"Frischzelle 20" im Kunstmuseum Stuttgart

Schon ein erster Blick auf die Werke von Otto D. Handschuh offenbart: Hier bricht ein Künstler mit gängigen Vorstellungen von Bildhauerei. Seine Skulpturen sind keine naturgetreuen Abbildungen, sie haben keine repräsentative Aufgabe und stellen weder die Ästhetik des Materials noch dessen handwerklich virtuose Beherrschung in den Vordergrund. Stattdessen beschäftigt er sich mit der Transformation von klassisch bildhauerischen Materialien. Handschuh (geb. 1978 in Bad Schlema) zeigt seine Arbeiten im Rahmen der "Frischzelle" erstmals in einer musealen Einzelausstellung.

Otto D. Handschuh, der an den Akademien der Bildenden Künste in Stuttgart und Karlsruhe studierte, arbeitet ausschließlich mit vorgefundenen Dingen und Materialien, die für die Bildhauerei typisch sind – wie etwa Sandstein, Metall und Holz. Beide löst er aus ihren ursprünglichen Zusammenhängen und verwandelt sie mittels bildhauerischer Strategien und Handlungen. Diese Handlungen lassen sich bezeichnen als: Zusammensetzen, Wegnehmen, Schneiden, Bemalen, Hinzufügen, Entleeren.

Das Prinzip des Entleerens liegt der Arbeit "Supernova" (2011) zugrunde. Handschuh trug dafür die Substanz eines historischen Sockel von 1818 soweit ab, das ein auf zwei "Beinen" stehendes, torartiges Objekt entstand. Dabei tarierte er nicht nur die Grenzen der Statik aus, er zerlegte eine bis dahin bestehende Realität und verwandelte sie in etwas, das eine eigene Realität konstruiert.
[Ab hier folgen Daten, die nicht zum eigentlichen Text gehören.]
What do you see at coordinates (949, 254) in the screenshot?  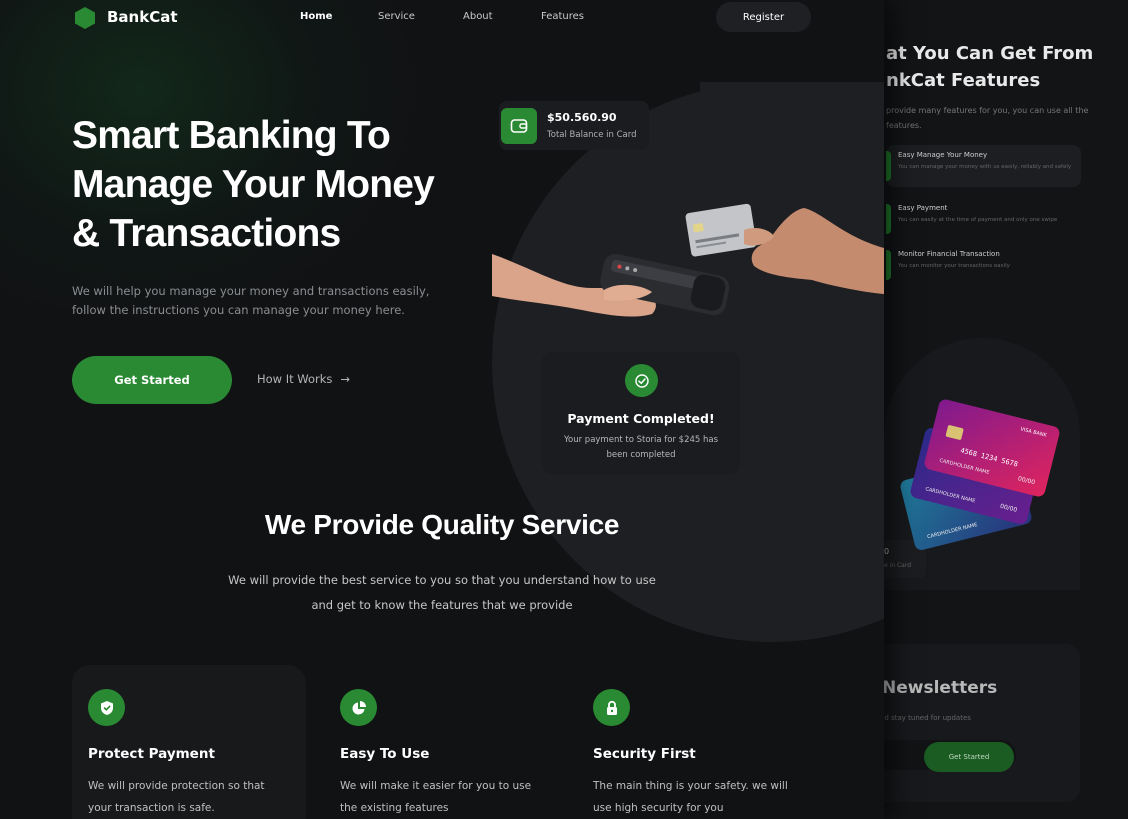 I see `feature-title: Monitor Financial Transaction` at bounding box center [949, 254].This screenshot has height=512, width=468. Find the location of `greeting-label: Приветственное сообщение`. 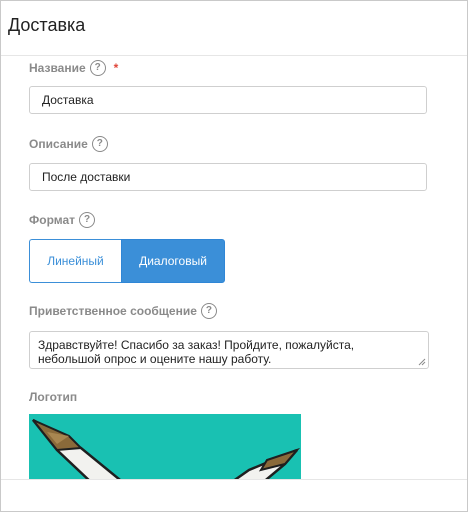

greeting-label: Приветственное сообщение is located at coordinates (113, 311).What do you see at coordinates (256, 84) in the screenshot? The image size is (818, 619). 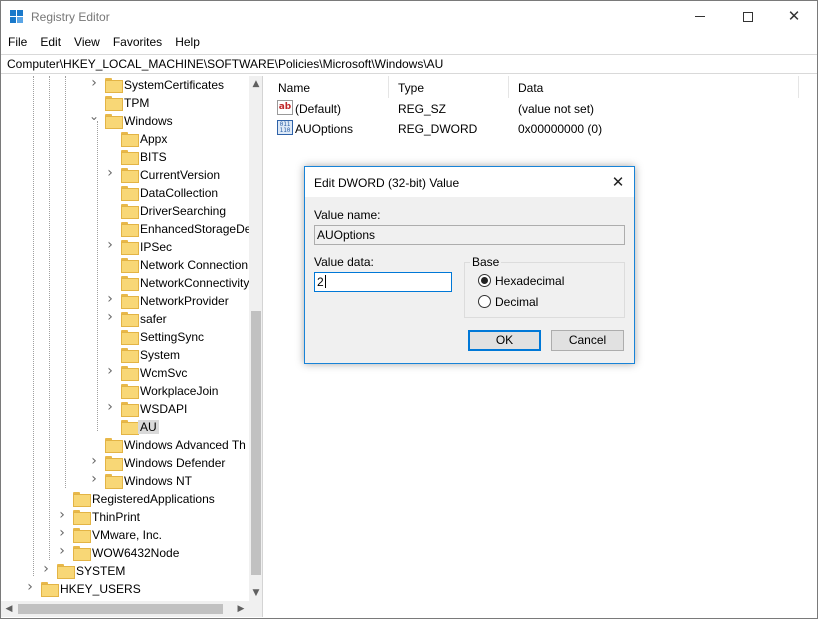 I see `scroll-up-icon: ▲` at bounding box center [256, 84].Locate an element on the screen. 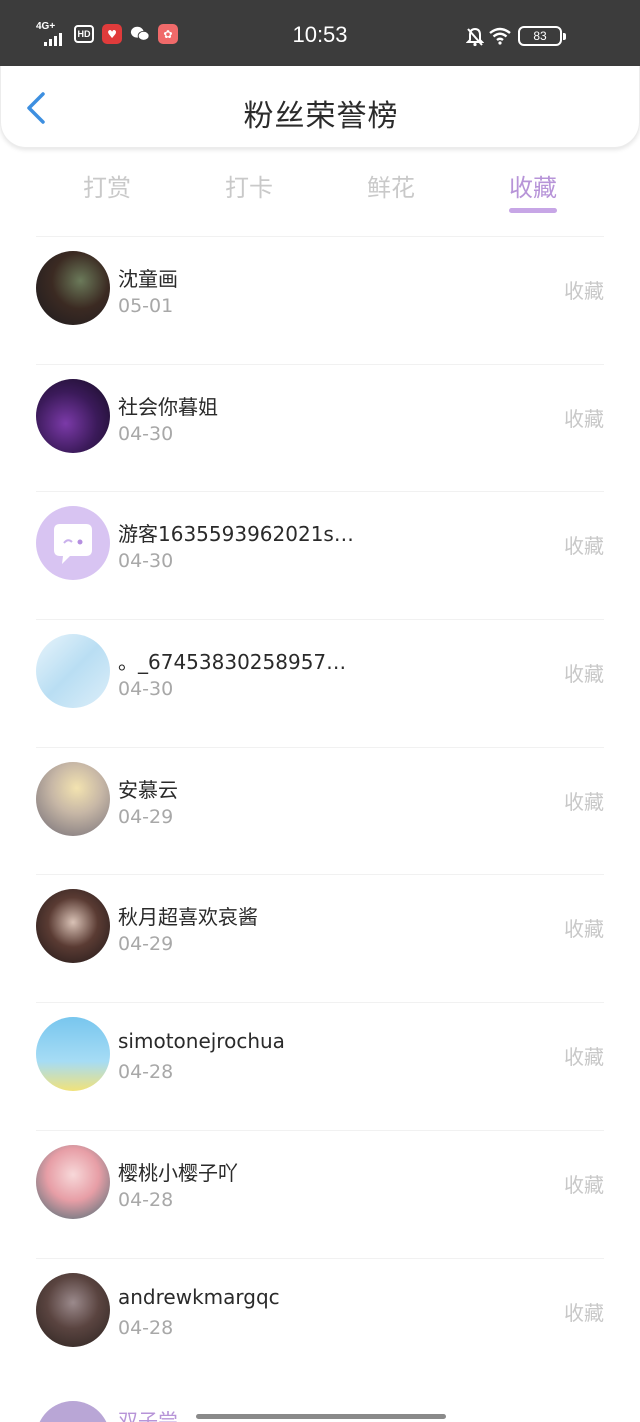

Gleichzeitig hinterfragt er auf ironische Art das vermeintlich Feststehende, Jahrhunderte Überdauernde und bezweifelt dessen Anspruch.
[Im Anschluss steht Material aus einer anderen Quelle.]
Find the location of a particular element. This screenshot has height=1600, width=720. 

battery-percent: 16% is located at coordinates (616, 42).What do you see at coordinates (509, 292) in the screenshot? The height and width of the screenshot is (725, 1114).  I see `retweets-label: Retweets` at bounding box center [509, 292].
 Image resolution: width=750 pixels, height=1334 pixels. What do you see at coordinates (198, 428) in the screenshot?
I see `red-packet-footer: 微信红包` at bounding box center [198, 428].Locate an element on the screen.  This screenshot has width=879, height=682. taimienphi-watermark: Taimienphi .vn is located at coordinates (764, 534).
Handschuh hat die Plastik vom Sockel gestoßen und arbeitet stattdessen an den Rändern des Übergangs von einem Zustand in den anderen. Dem Aufspüren von Leerstellen und Schnittstellen bei Konstruktionen und Dekonstruktionen gilt das eigentliche Interesse des Künstlers. Alle Aspekte der Bearbeitung legt Handschuh in seinen Titeln offen, die das prozesshafte Fortschreiten dokumentieren. Ihre Abfolge ist immer die gleiche: Entstehungszeitraum, Bezeichnung des Gegenstandes, neuer Titel, Maße, Gewicht. So lautete der vollständige Titel der Arbeit "Supernova": "November bis Februar 2011, historischer Sockel von 1818, entleert "Supernova", Sandstein 58 x 52 x 107, 300 kg".
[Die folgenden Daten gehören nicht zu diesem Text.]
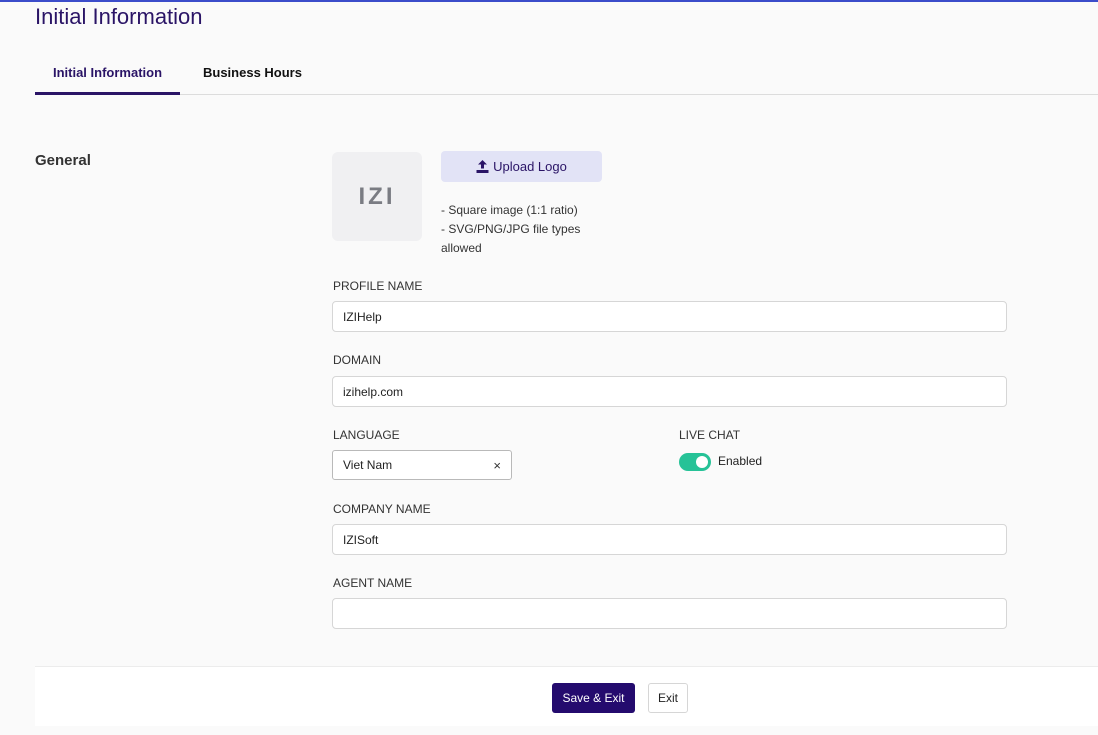 The image size is (1098, 735). I want to click on upload-logo-label: Upload Logo, so click(530, 166).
Otto D. Handschuh setzt an einer Kernfrage unseres Daseins an: Wirklichkeit, was ist das? Eine verbindliche Definition von Wirklichkeit gibt es nicht mehr. Wirklichkeit wird erzeugt – ein Thema, das Künstlerinnen und Künstler in den letzten Jahrzehnten auch vor dem Hintergrund einer zunehmenden Dominanz virtueller Medien aufgreifen. Neue künstlerische Strategien werden im Zuge grundlegender Zweifel an der Wirklichkeit erprobt. Auch Handschuh rüttelt an der Überzeugung einer statisch fixierten Wirklichkeit und Gegenwart. Etwas Kafkaeskes steckt in diesem Ansatz, den er immer wieder beschwört, wobei er sich Leichtigkeit und Humor bei der Umsetzung bewahrt.

Eine seiner neuesten Arbeiten kann man als kritisch-ironischen Kommentar auf soziale Organisationsformen lesen. "Die innere Konstruktion von Büroräumen" (2013) ist eine mehrteilige Installation, die aus Elementen eines zuvor zerlegten Büros besteht: Vierkanthölzer und Reste von Türen setzt Handschuh zu teilweise fragilen Objekten zusammen.